Since the listing below shows pictures, leave them out and write out exactly the lines from the line with "How do I perform: Open the Setup Guide?" to the line with "Pick the muscular body passive skill icon", both included, and no others.

• [INPUT RECORDS]:
━━━

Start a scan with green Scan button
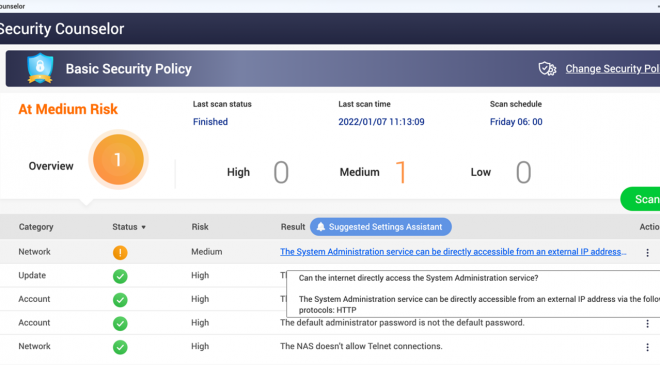Image resolution: width=660 pixels, height=365 pixels. tap(640, 199)
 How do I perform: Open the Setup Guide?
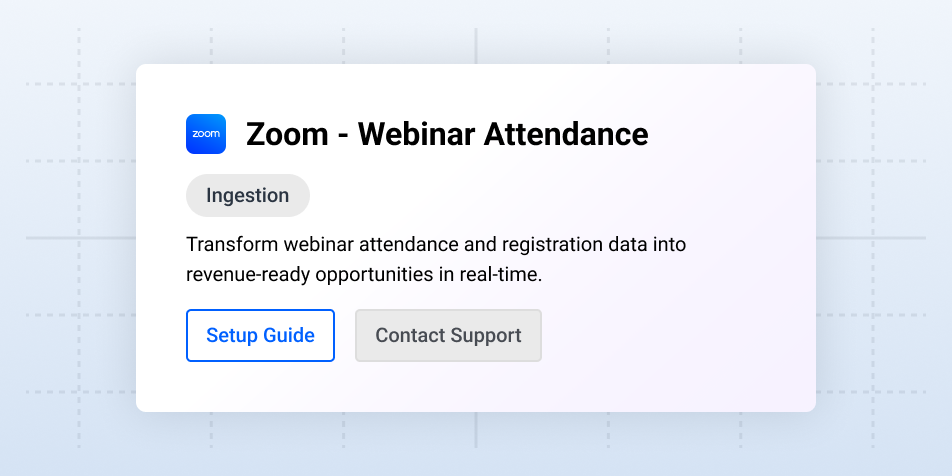(x=260, y=335)
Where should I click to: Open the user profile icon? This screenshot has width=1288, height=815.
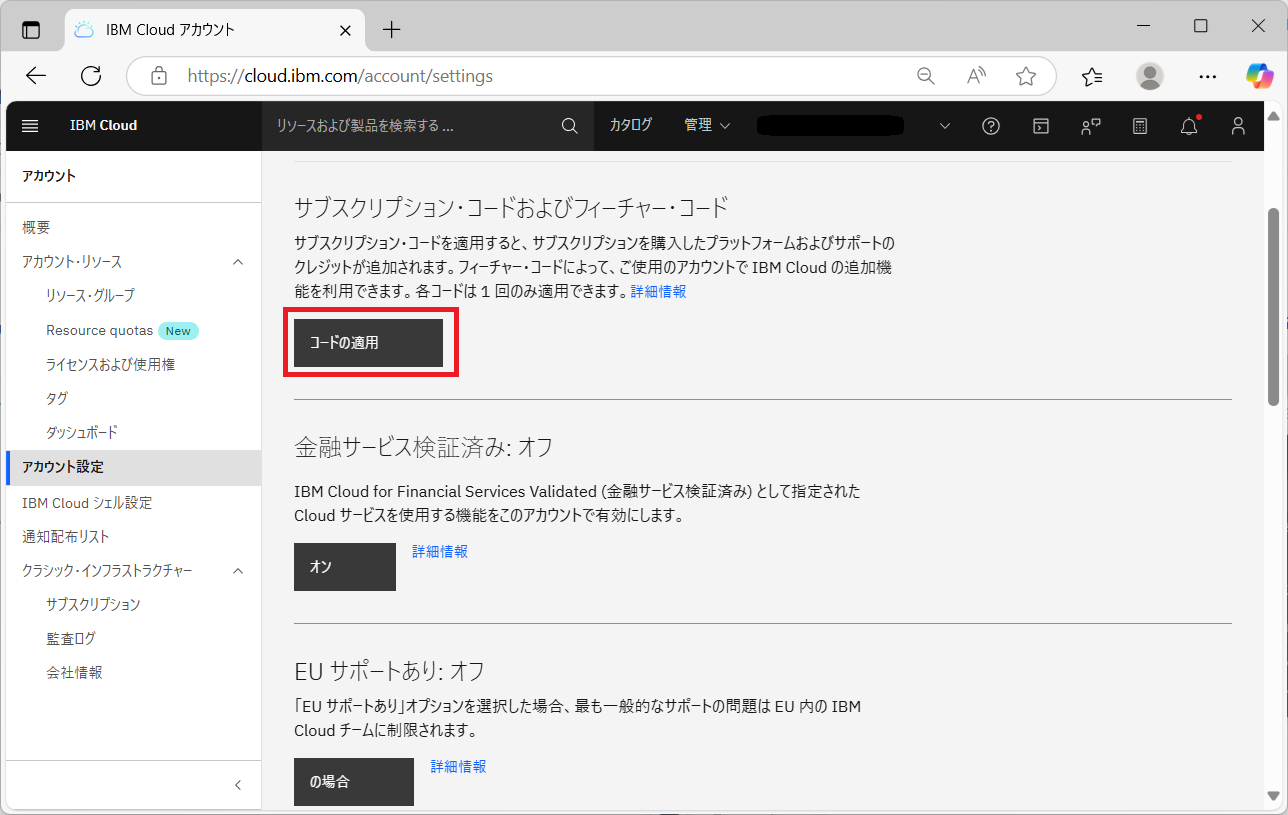point(1237,125)
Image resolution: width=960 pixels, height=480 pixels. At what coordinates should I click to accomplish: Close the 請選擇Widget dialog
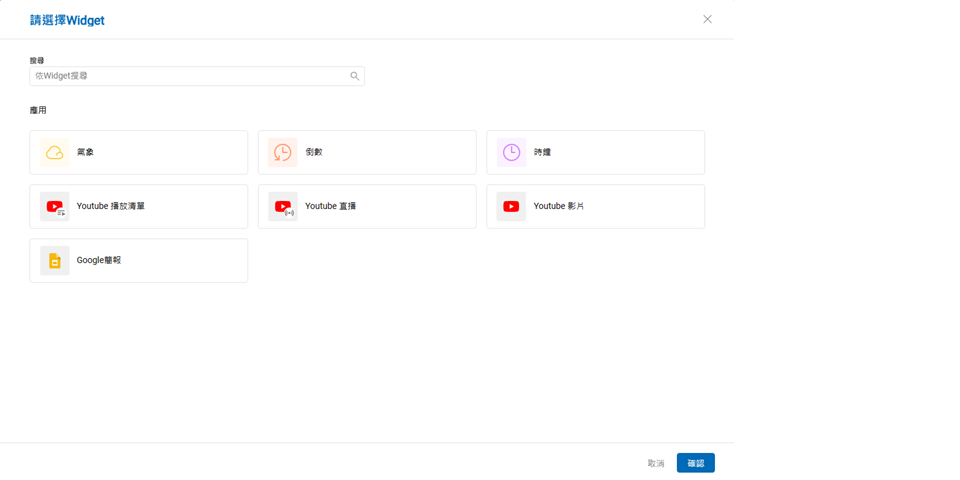[x=707, y=19]
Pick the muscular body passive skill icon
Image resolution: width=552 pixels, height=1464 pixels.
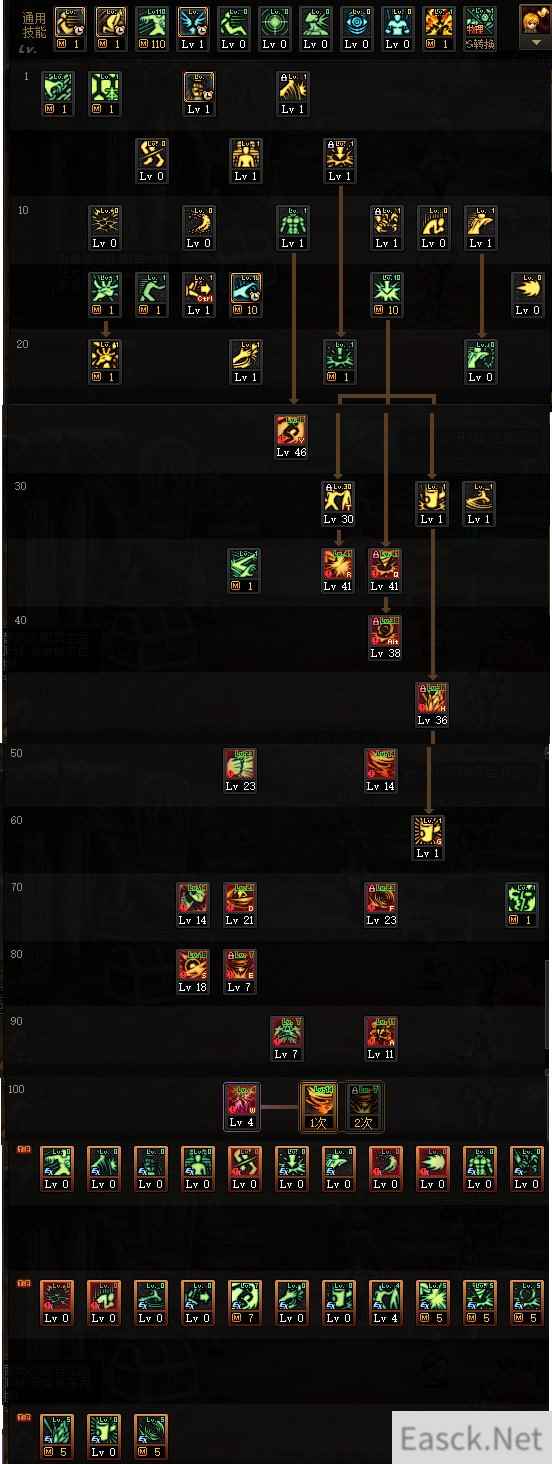[x=292, y=227]
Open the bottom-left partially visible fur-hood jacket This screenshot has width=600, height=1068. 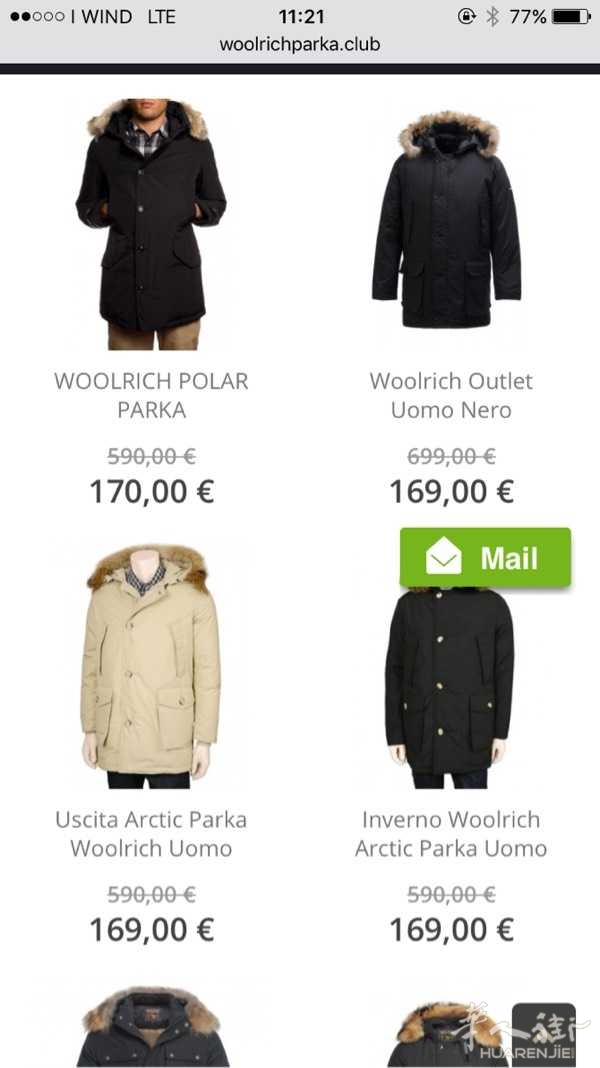point(151,1026)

━━━

• [RESPONSE TO THIS TASK]:
 How do I perform: Open the Setup Guide?
(x=260, y=335)
Where should I click to: Open the user profile icon? This screenshot has width=1288, height=815.
point(1237,125)
Image resolution: width=960 pixels, height=480 pixels. At what coordinates should I click to accomplish: Close the 請選擇Widget dialog
[x=707, y=19]
Pick the muscular body passive skill icon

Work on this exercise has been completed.